Ever wonder if you’re doing it wrong? I do.
So let’s put it to a vote.
Ever wonder if you’re doing it wrong? I do.
So let’s put it to a vote.
I use 3 seashells.
Francois Rabelais tells us that there are a diverse number of methods and items, but the single best is apparently the neck of a goose.
I’m not making this up, but Rabelais very likely was.
Spoilered, as the language in the link may be considered NSFW:
One sheet up, one sheet down, and one to polish.
(kudos to anyone who catches the reference)
That explains Eulalie Mackecknie Shinn’s animosity towards the man.
And don’t get her started on Balzac!
Who has time to wipe these days?
Ye gods!!
You watch your phraseology!
I don’t shit. I meditate and it goes away.
Wipe my own ass?

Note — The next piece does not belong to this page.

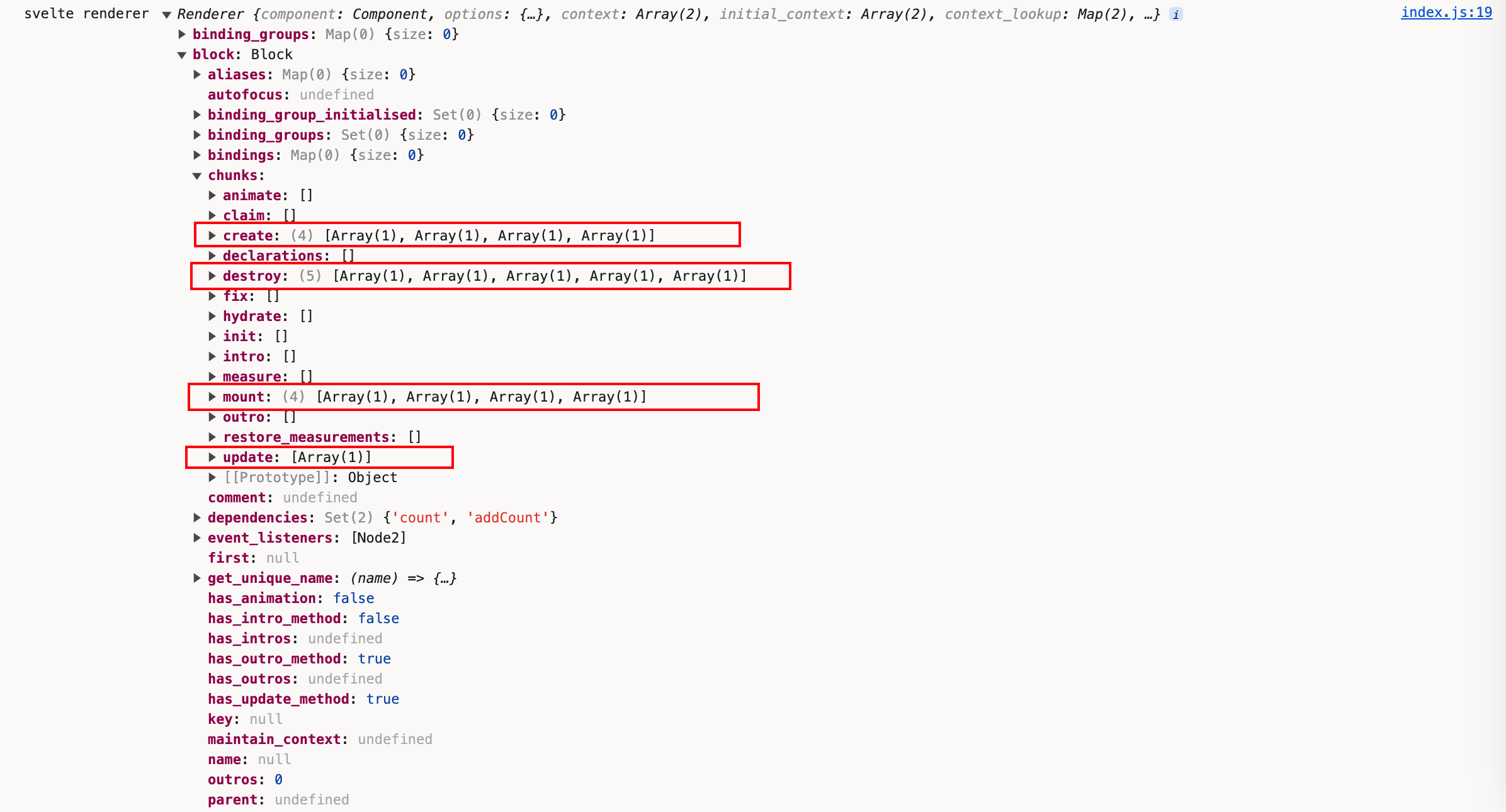Click the info icon after the Renderer summary
Screen dimensions: 1506x812
coord(1175,14)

That is disgusting.
I have people who do that.
And, of course, a completely different set of people who do my cooking.
Shit -> SHOWER -> shave.
Drag my ass across the carpet when there’s too much buildup like all indoor living domesticated mammals.

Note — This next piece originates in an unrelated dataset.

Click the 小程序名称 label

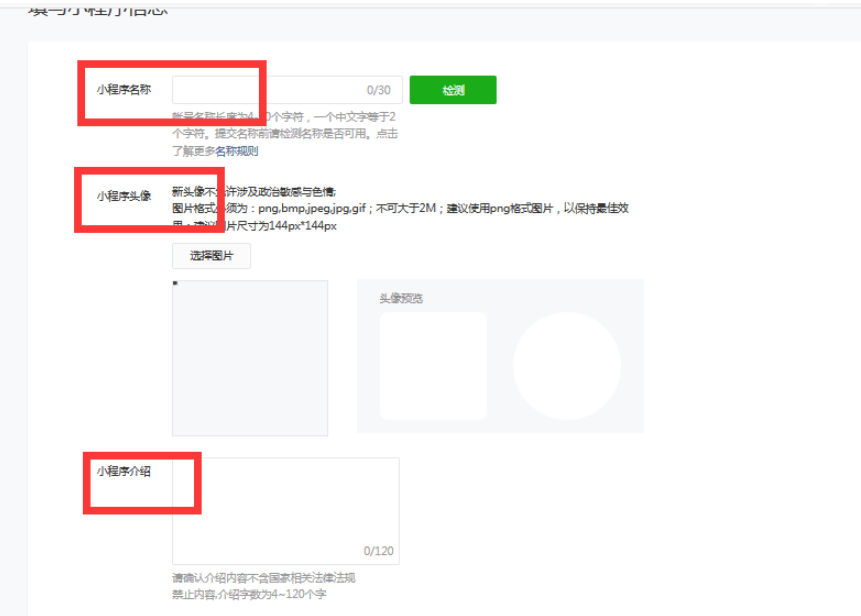coord(124,90)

Actually the first one on the poll minus the bend in the knees.
I believe the correct term is “homeless person.” “Bum” is viewed as pejorative these days.

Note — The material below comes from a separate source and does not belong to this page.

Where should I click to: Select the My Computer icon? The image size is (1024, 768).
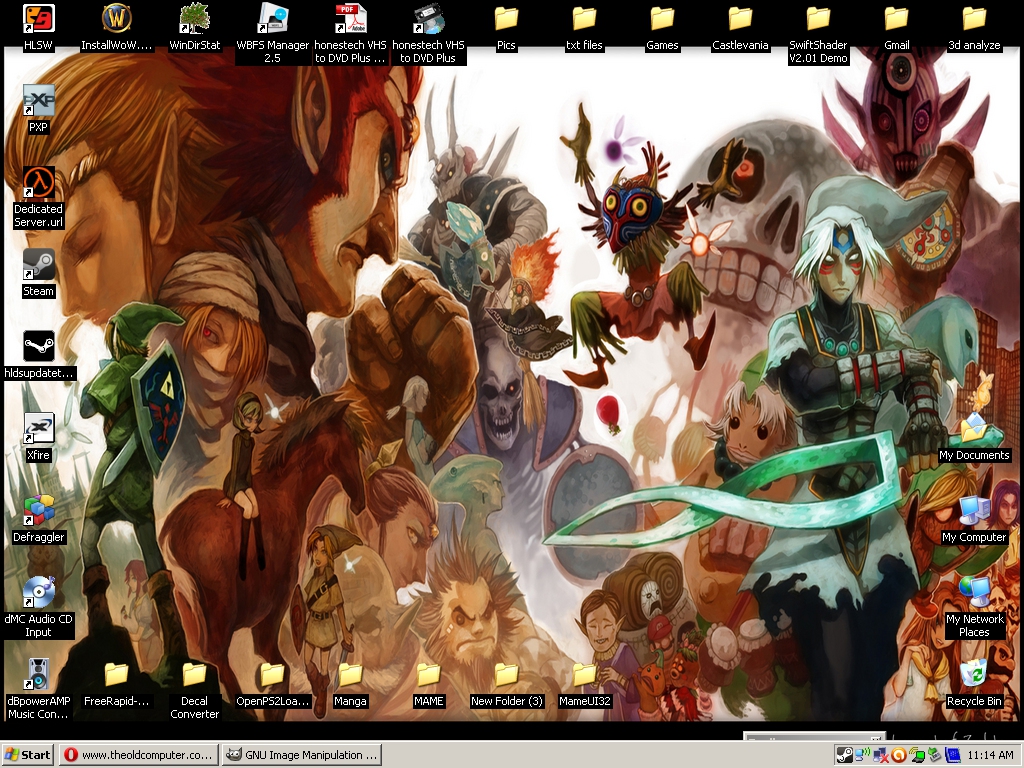[974, 511]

In any event, generally option 1.
In a perfect world, we’d be able to shower after every dump.
Someday. Someday…
A locked knees stand up wipe??? Damn you must have long arms.
How do YOU wipe your bum?
Start on the outside and work my way in.
Along with a long frame. They aren’t freakish in proportion. Just standing straight up my wrist falls at or just about the appropriate level on the outside of my leg. It takes a little more to angle to the center of the body but I suspect that’s all made up by dropping the shoulder a bit and listing my body to the side. I think that’s what I do. I’m overthinking it now.
I’m missing something here, as to what the angle of the knees has to do with the distance between the shoulder and asshole.